Steele Bayou pumps fight could be headed to court
Published 12:00 am Friday, December 19, 2008
As supporters of the decades-long effort to build a pump station at Steele Bayou wait for a response from the Army concerning newly found documents from an earlier version of the project, options could extend to the legal realm.
Officials with the U.S. Army Corps of Engineers, Environmental Protection Agency and the Board of Mississippi Levee Commissioners met at Mississippi Department of Environmental Quality offices in Jackson to update one another on recent developments, levee board chief engineer Peter Nimrod said.
While no legal action has been filed against the EPA, which vetoed the $220 million plan in August, a suit remained on supporters’ table of options coming out of the meeting, Nimrod said.
“It’s sure a possibility,” Nimrod said. “It’s in the Corps headquarters’ lap at this point.”
A spokesman for the Corps’ Vicksburg District office confirmed a meeting took place but was unable to specify who attended.
By making an open records request, levee commissioners obtained letters dated from March 1983 showing top Corps staff notified Congress of a final environmental study and other information as part of the approval process.

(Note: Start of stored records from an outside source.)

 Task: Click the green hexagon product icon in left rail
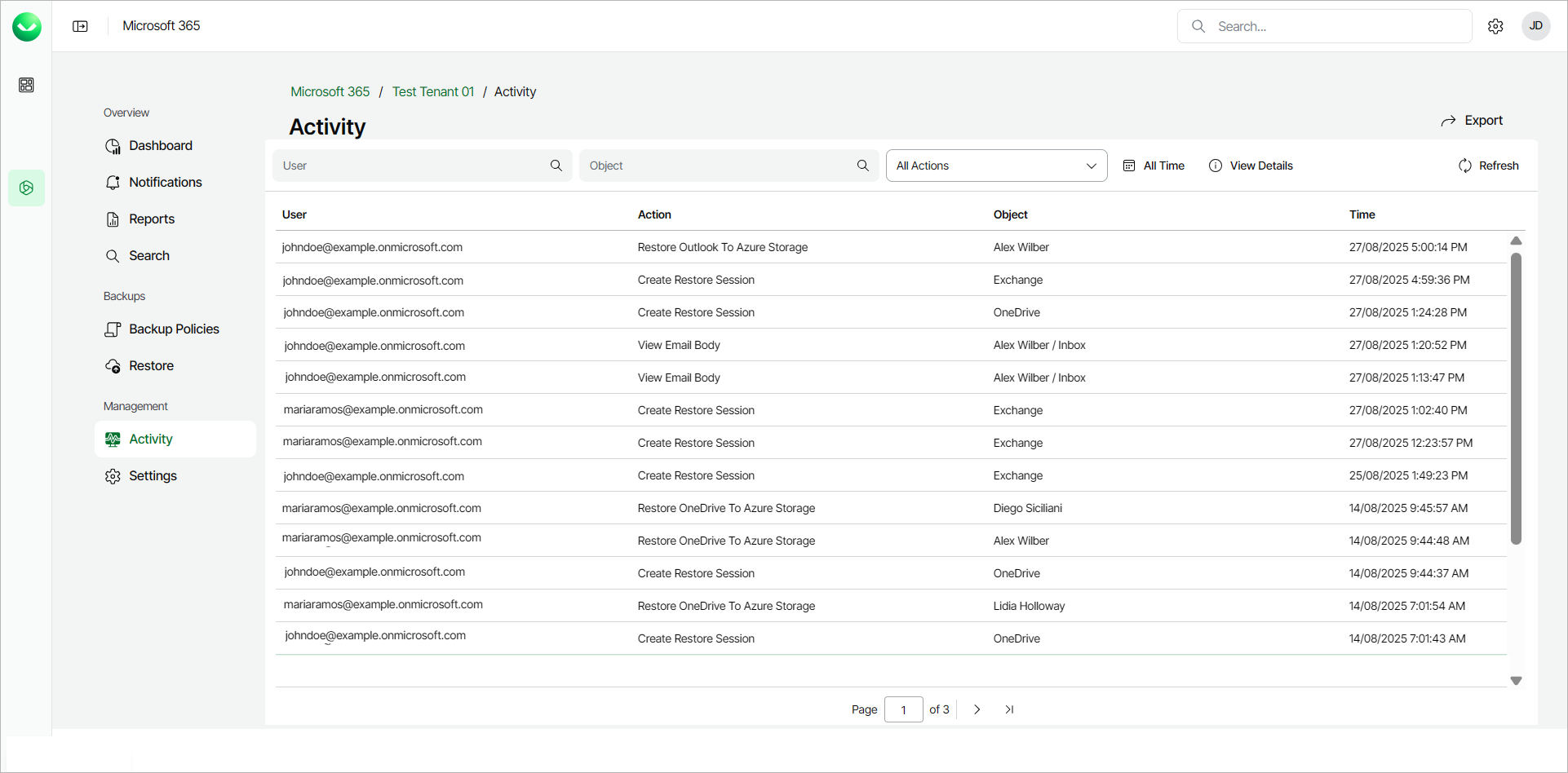[x=26, y=188]
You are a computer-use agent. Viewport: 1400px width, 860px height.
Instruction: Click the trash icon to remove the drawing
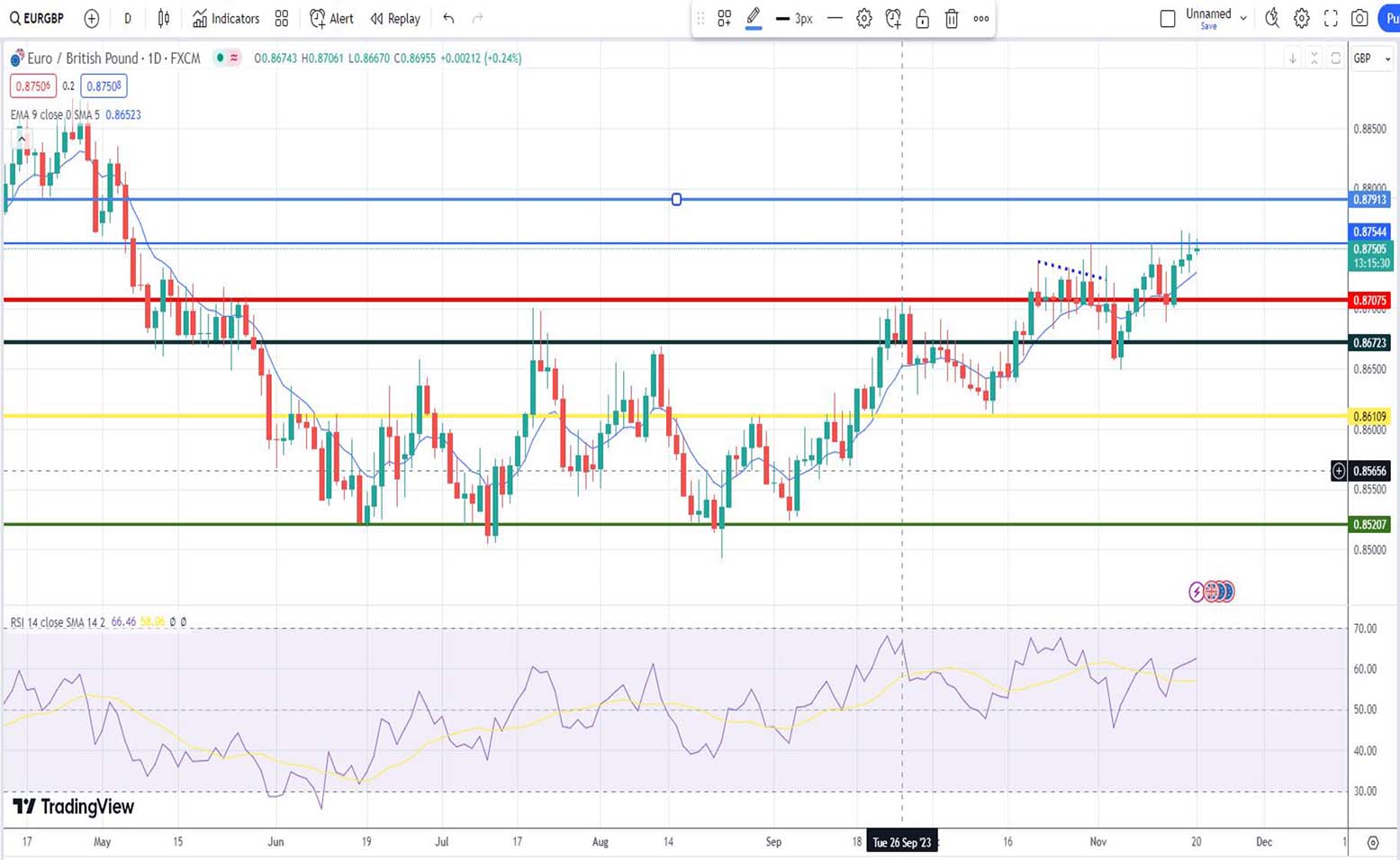click(952, 18)
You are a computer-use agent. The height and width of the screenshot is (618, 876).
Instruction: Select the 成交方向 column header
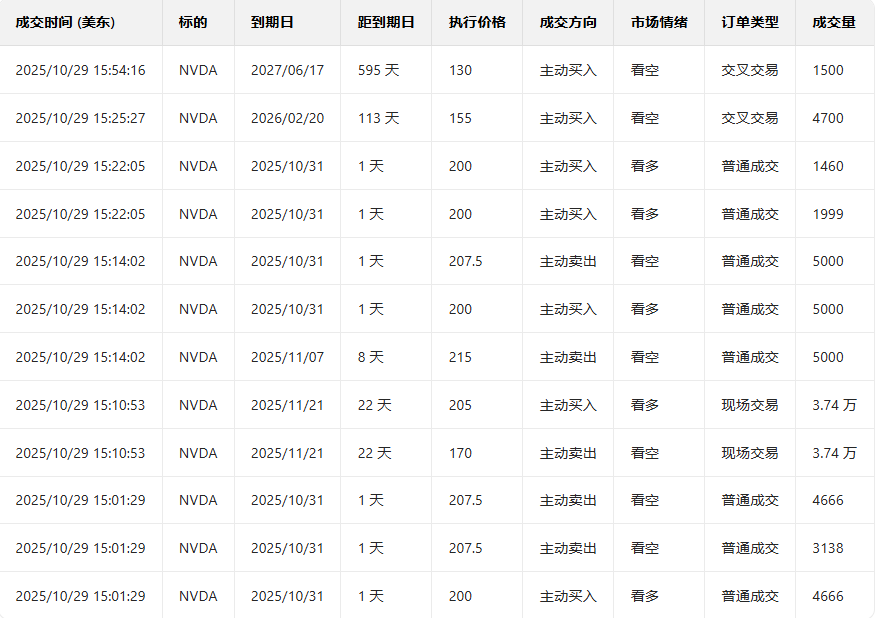(x=567, y=22)
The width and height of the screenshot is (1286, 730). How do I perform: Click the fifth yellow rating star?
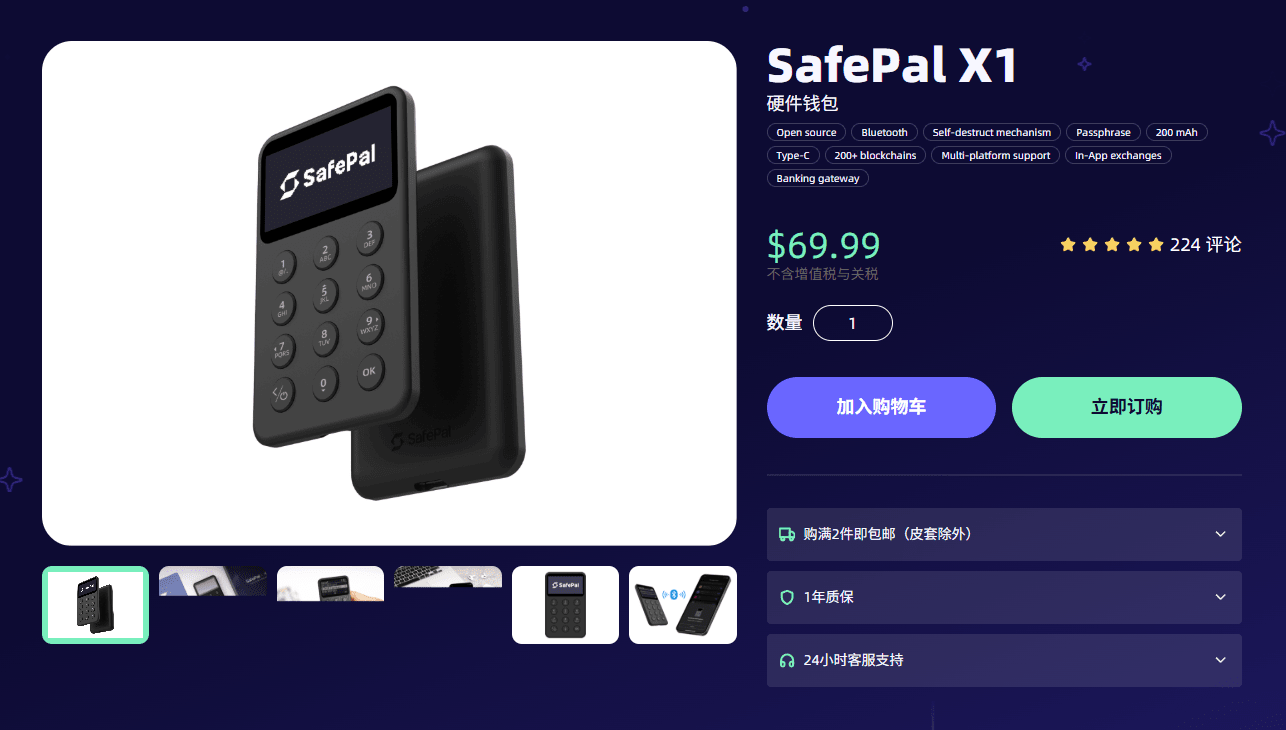tap(1156, 244)
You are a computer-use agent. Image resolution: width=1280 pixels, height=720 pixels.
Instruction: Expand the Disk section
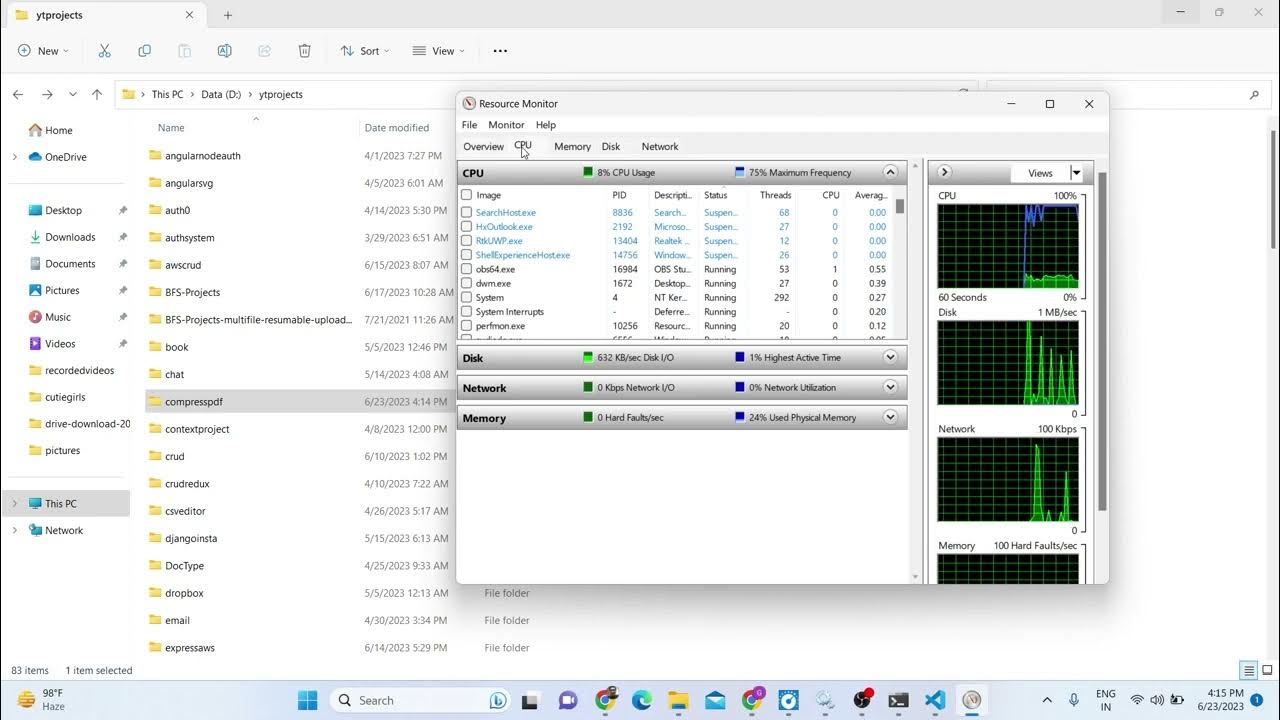pos(890,358)
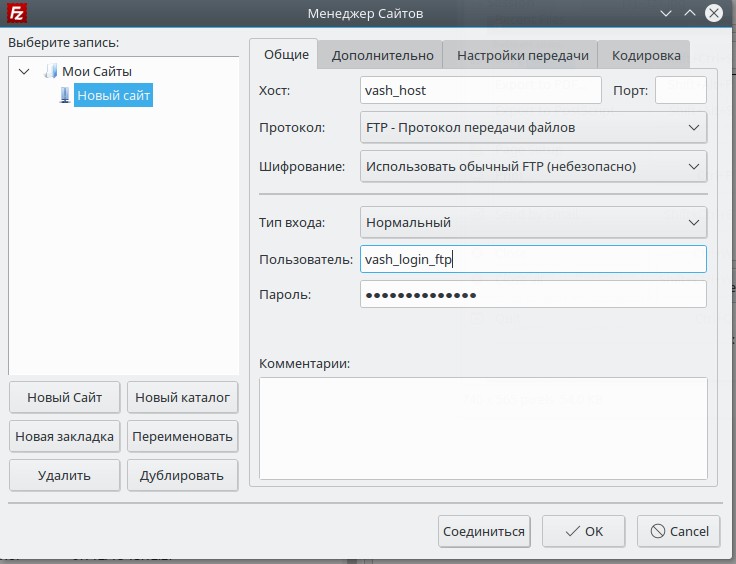Click the server icon beside Новый сайт
736x564 pixels.
coord(65,95)
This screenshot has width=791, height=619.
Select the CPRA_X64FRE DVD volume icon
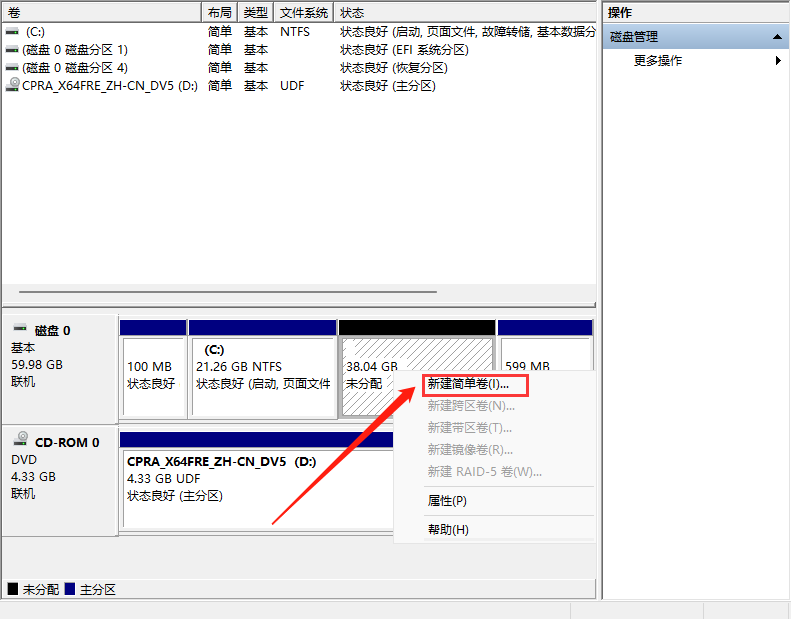tap(12, 86)
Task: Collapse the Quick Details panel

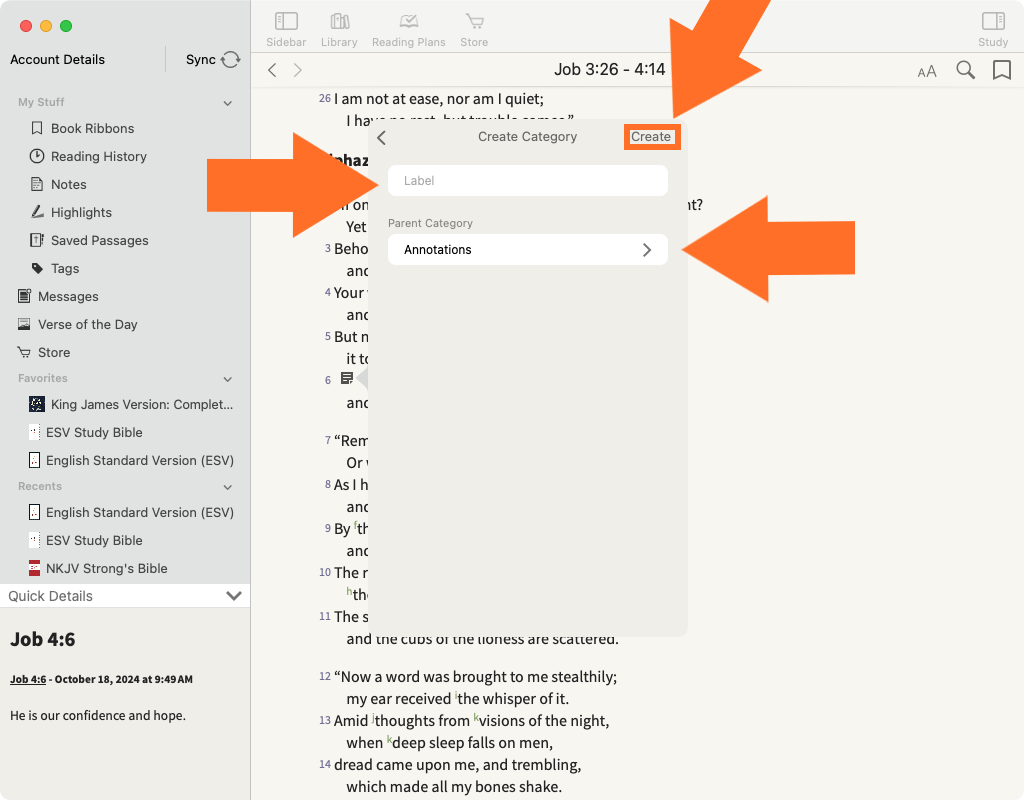Action: tap(234, 596)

In response to letters from U.S. Sens. Thad Cochran and Roger Wicker questioning the agency’s veto authority, the EPA cited the absence of proof of such environmental data. Since the documents’ release, both senators have asked Assistant Secretary of the Army for Civil Works John Paul Woodley if the Corps sent the documents to EPA and, if so, whether the agency responded.
Section 404(c), a provision of the Clean Water Act dealing with dredged or fill material at defined sites in U.S. waters and wetlands and its impact to wetlands and wildlife, was cited by the EPA in its 74-page veto, just the 12th veto issued by the agency on such grounds and the first since 1990.
Supporters have said the project should be exempt from veto under another part of the law that says projects are not subject to veto if authorized by Congress before the CWA was amended in 1977 and if environmental reviews were done and sent to Congress. To that end, Cochran and Wicker have asked the Corps if the project was analyzed to see if it fell under the exemption, which is Section 404(r).
As proposed, the pump station is the final piece of the Yazoo Backwater Project, authorized by Congress in 1941. Its last major piece was the Yazoo Backwater Levee, completed in 1978. The EPA took into account the multiple revisions in the plan in its veto, but concluded the project would adversely affect area wetlands and wildlife.